There is a fascinating and moving story at the heart of The Guernsey Literary And Potato Peel Society, the Mike Newell adaptation of Mary Ann Shaffer’s and Annie Barrows; novel of the same name. Unfortunately, the story that Newell has chosen to focus on is a rather saccharine, entirely by-the-numbers period romance that only manages to tease with hints of a much more engaging tale.
Lily James is Juliet, a writer in London a couple of years after the war. She receives a letter from Dawsey (Michiel Huisman, better known as a Daario Naharis in Game Of Thrones), a pig farmer on recently-liberated Guernsey who has one of her books, the two strike up a postal friendship over a shared love of books, and she hops on a ferry to Guernsey to visit him. Once you learn that Lily is also going out with Mark (Glen Powell), a non-specifically senior American army officer, then if you can’t figure out exactly how Juliet’s arc proceeds then you’re simply not trying very hard.
Entirely obvious and predictable romance tale notwithstanding, what Juliet discovers about forbidden love between German occupiers and locals hints at an entirely more fascinating and engaging tale. Sadly, however, Newell does little more than tease and hint, and the story that would have made a significantly better film is buried under vanilla-flavoured schmaltz.
As a result, the cast, a fantastic lineup of talent of the sort that only British films ever quite seem able to assemble, are rarely able to get out of second gear. Penelope Wilton, as Amelia, is rarely given the chance to warm up, while it seems hard to understand why the film even bothered to rope in Tom Courtenay without giving him a lot more to do; one might as well buy a Ferrari just for the school run. Matthew Goode is Sidney, Juliet’s publisher in London who is, obviously to the point of cliché but for no particular narrative purpose, gay, and, again, we’ve seen Goode be better than this, most recently as the future Lord Snowdon in The Crown, a role that was significantly more fleshed-out. Newell’s direction to Katherine Parkinson appears to have gone little further than “Just do that thing you did in The IT Crowd, there’s a good girl.” And at the heart of it all is James. In Darkest Hour she started to show a depth that she’d only hinted at as Lady Rose in Downton Abbey, but while she’s an entirely pleasant and engaging screen presence, she lacks, at least for now, the depth and strength to carry a film like this, and manages only to be just a little bit lightweight, and as a result the film, for the most part, fails to rise much beyond that level as a whole.

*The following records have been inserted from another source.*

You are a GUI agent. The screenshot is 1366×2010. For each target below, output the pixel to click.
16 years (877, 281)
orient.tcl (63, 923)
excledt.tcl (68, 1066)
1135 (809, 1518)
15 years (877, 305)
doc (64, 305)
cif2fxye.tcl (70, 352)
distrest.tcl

But on occasion, as in flashback stories of fraternisation and, possibly, collaboration with the enemy are told, the film and its stars are given the opportunity to reveal just a little more depth, and something much more interesting, more powerful, an altogether different and better film, is suggested. Had Newell made that film, then The Guernsey Literary And Potato Peel Society would have been an entirely stronger and richer film. As it stands, it’s an entirely pleasant way to pass a couple of hours, but little more than just that.